Na realidade, o descobrimento das vacinas, e com ela a possibilidade de resolver o problema da pandemia para toda a humanidade, chocou-se com um enorme obstáculo: o interesse do lucro capitalista. Se as patentes fossem liberadas em benefício da humanidade, em vários países as vacinas seriam produzidas a custo bem baixo (na Colômbia, a própria indústria local manifestou estar apta a fazê-lo), não aconteceria como na Índia, onde são produzidas a maioria das vacinas do mundo, porém sua população não tem acesso às mesmas.
A existência das patentes permitiu que na Colômbia as vacinas fossem pagas várias vezes seu preço real e também serve para que os corruptos tirem proveito, impedindo que a vacina chegue a mais pessoas.

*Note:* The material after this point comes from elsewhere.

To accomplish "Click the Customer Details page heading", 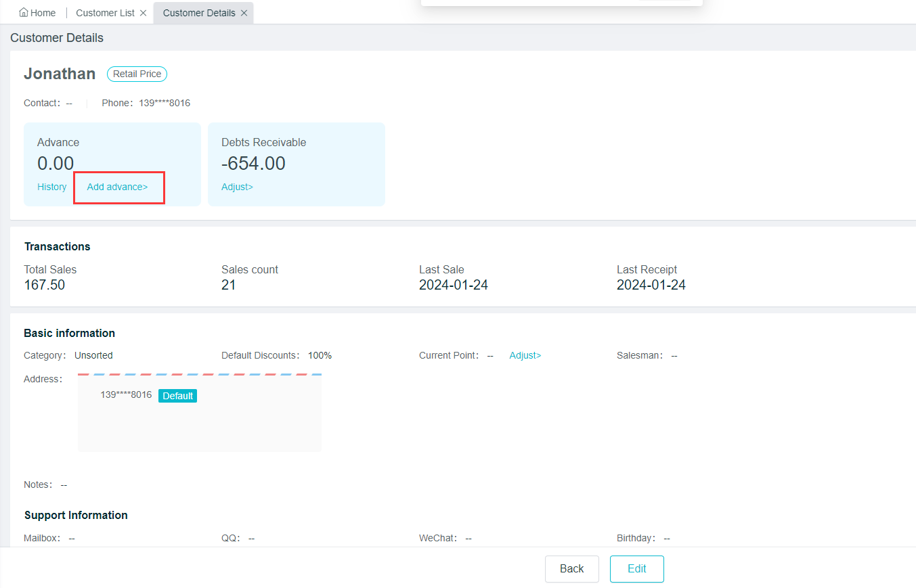I will pyautogui.click(x=57, y=38).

Mas não é só isso, a liberação das patentes permitiria que os cientistas compartilhassem suas descobertas entre si, possivelmente obtendo uma vacina de maior eficácia e menor risco. Da mesma forma, os acordos de confidencialidade, a motivação do lucro, estimulam em grande medida as ideologias antivacinas. Se os dados científicos, tanto de laboratório como epidemiológicos, sobre a vacina pudessem estar ao alcance de todos, a desconfiança diminuiria e muitas pessoas, hoje céticas, deixariam de ser. Desapareceria a concorrência desleal que leva centenas de pessoas a não se vacinar à espera de que chegue a vacina que “sim é boa”.

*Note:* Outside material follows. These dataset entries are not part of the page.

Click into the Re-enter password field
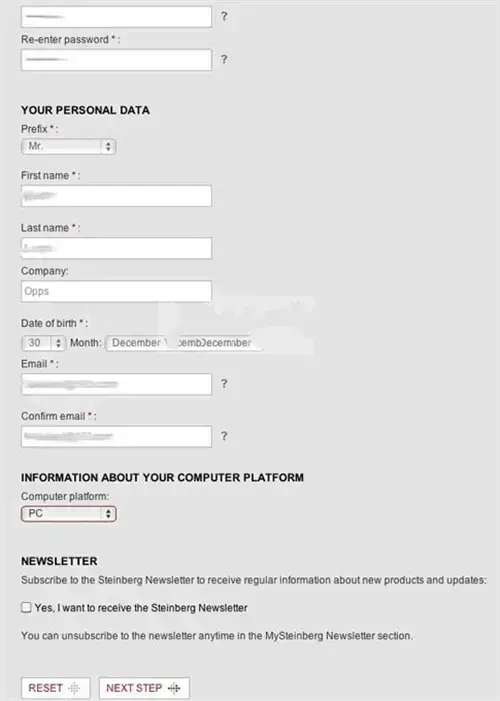Viewport: 500px width, 701px height. point(116,60)
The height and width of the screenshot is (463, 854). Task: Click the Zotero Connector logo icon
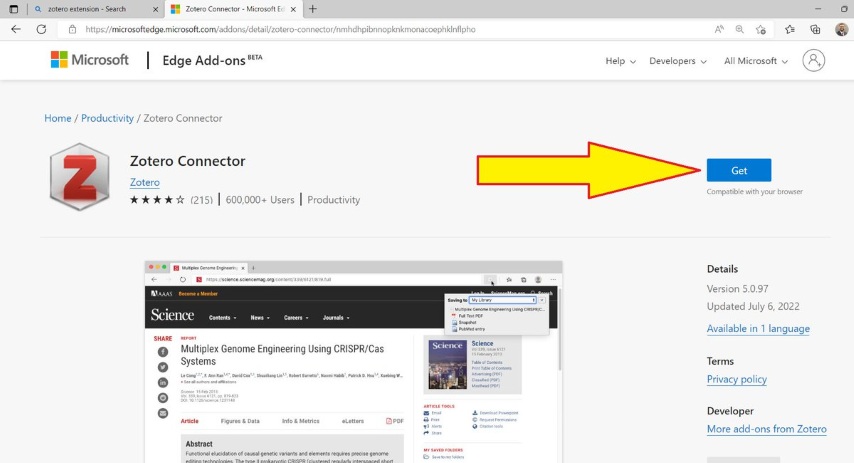click(x=79, y=177)
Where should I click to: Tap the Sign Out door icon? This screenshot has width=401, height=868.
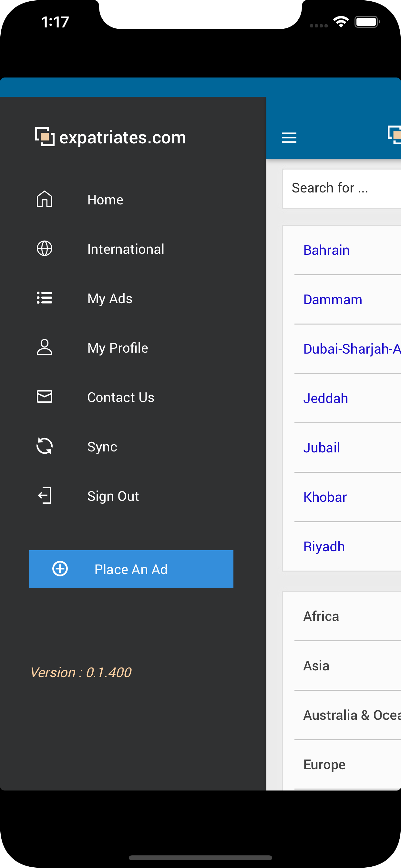[x=44, y=495]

Assim, não podemos simplesmente jogar a culpa “no povo” se a vacinação a nível nacional e mundial não avança, ou apoiar as medidas punitivas que só estimulam os negacionistas. Embora aqueles que promovem informação falsa intencionalmente devam ser penalizados, a solução de fundo é a quebra das patentes e a nacionalização das farmacêuticas.